Зрителями ведь стали не только читатели. Зрители — и те, кто находится по другую сторону “зазеркалья”. Мне как-то довелось листать во множестве старые, начала девяностых, подшивки толстых журналов. А потом — вечером того же дня — несколько свежих, выпущенных в последние месяцы книжек. Впечатление было разительное. Все вроде то же самое, но с неким смещением. Неуловимо изменились фундаментальные характеристики текстов, сам способ представления реальности в них. Вещи, человеческие эмоции, телесные ощущения даны слегка иначе, чем в произведениях, опубликованных десять лет назад. Мизансценированы. Расписаны для какого-то будущего кино. С избытком подробностей и деталей, весь смысл которых лишь в том, чтобы усилить эффект реальности. Не забыть упомянуть, как именно ощущала героиня сквозь подошвы дешевых босоножек камешки на проселочной дороге, чем утренний свет фонаря, лезущий в глаза, специфически отличается от вечернего света того же фонаря, лезущего в глаза, рассбыпать по страницам повествования, как вешки на дороге, мелкие приметы времени, чтобы “совпало” — вплоть до названий улиц, кафе, марок сигарет и брендов пива... Кузнецов, Гришковец, Геласимов, Горалик, Курицын, Бавильский... Их тексты, генетически не взаимосвязанные, выстраиваются в единую линию, единое направление.

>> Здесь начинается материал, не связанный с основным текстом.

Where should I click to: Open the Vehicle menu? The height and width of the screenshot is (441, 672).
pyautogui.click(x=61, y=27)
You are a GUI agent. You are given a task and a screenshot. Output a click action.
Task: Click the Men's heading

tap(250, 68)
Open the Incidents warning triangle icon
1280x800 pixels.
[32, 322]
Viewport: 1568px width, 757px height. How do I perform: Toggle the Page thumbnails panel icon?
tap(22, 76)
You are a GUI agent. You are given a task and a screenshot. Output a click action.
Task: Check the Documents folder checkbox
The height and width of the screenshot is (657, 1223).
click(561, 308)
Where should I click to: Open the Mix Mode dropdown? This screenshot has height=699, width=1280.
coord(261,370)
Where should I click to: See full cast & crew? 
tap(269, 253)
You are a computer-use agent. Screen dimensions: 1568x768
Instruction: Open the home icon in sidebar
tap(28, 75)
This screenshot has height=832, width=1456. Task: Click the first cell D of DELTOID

Еще в конце девяностых наши издатели предпринимали попытки привлечь широкого читателя к качественной (не серийно-массовой) отечественной прозе. Но книги, входившие в соответствующие серии, казались в большинстве своем неактуальными, не соотнесенными ни с опытом литературной современности, ни с мироощущением современного человека.
То, что происходит сейчас, можно обозначить как появление новой беллетристики, впитавшей и переработавшей опыт литературного постмодернизма девяностых и делающей акцент на изображении изменившегося повседневного, на трансляции современного способа видеть и чувствовать мир. “Культурной нагруженности” литературы предыдущего периода, когда каждое слово несло в себе память о своих предыдущих жизнях в литературе и словно бы было предназначено для интертекстуальной интерпретации (пресловутый филологизм), она противопоставила своего рода “культурную разгруженность”, когда целое — сюжет, скажем, — может быть прочитано сквозь призму культурного архетипа (Филемон и Бавкида — и новелла “Зиганшн-буги” у Геласимова), но при этом — вполне самодостаточно, отдельные же части — детали, вещи — легки и увидены с точки зрения “обычного”, или даже “типичного”, современника (в случае Геласимова — как современность воссозданы шестидесятые). Словом, “новой беллетристикой” тщательно реконструируется и даже ищется как фокус повествования точка зрения пресловутого everyman’а, повседневного человека конца девяностых — начала двухтысячных, проживающего жизнь, как кем-то показанное кино.